**PROVIDED ENTRIES**
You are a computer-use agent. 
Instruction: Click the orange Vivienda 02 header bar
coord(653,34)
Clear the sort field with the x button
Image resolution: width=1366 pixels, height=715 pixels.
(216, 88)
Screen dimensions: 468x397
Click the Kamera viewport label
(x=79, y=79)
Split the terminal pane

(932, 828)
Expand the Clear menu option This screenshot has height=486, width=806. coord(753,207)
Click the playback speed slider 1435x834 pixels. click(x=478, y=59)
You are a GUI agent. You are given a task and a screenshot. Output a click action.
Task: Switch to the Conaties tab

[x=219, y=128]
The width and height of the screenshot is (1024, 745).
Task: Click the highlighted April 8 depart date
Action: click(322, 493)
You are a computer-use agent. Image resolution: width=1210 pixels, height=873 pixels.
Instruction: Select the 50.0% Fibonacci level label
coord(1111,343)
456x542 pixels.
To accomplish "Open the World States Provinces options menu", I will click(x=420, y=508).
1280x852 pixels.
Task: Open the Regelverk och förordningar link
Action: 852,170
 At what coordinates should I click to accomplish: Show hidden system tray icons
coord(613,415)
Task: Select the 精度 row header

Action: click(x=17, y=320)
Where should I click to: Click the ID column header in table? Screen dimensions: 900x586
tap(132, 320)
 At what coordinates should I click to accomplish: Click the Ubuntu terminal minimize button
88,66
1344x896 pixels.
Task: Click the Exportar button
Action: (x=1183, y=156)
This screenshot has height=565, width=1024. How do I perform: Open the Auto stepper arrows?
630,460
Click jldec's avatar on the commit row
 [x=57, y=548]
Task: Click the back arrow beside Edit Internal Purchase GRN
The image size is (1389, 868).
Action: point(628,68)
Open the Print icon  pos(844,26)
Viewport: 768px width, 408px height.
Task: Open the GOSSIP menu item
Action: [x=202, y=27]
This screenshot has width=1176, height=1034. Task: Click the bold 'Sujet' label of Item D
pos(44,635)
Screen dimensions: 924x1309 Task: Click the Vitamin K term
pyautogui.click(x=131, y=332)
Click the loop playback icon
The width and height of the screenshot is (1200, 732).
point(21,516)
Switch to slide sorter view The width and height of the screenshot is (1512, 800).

**TASK ITEM**
Pick out every line above that contains the word "agent" and copy it.

**EXERCISE RESULT**
You are a computer-use agent. 
You are a GUI agent. You are given a task and a screenshot. Output a click action.
You are a computer-use agent. Image resolution: width=1210 pixels, height=873 pixels.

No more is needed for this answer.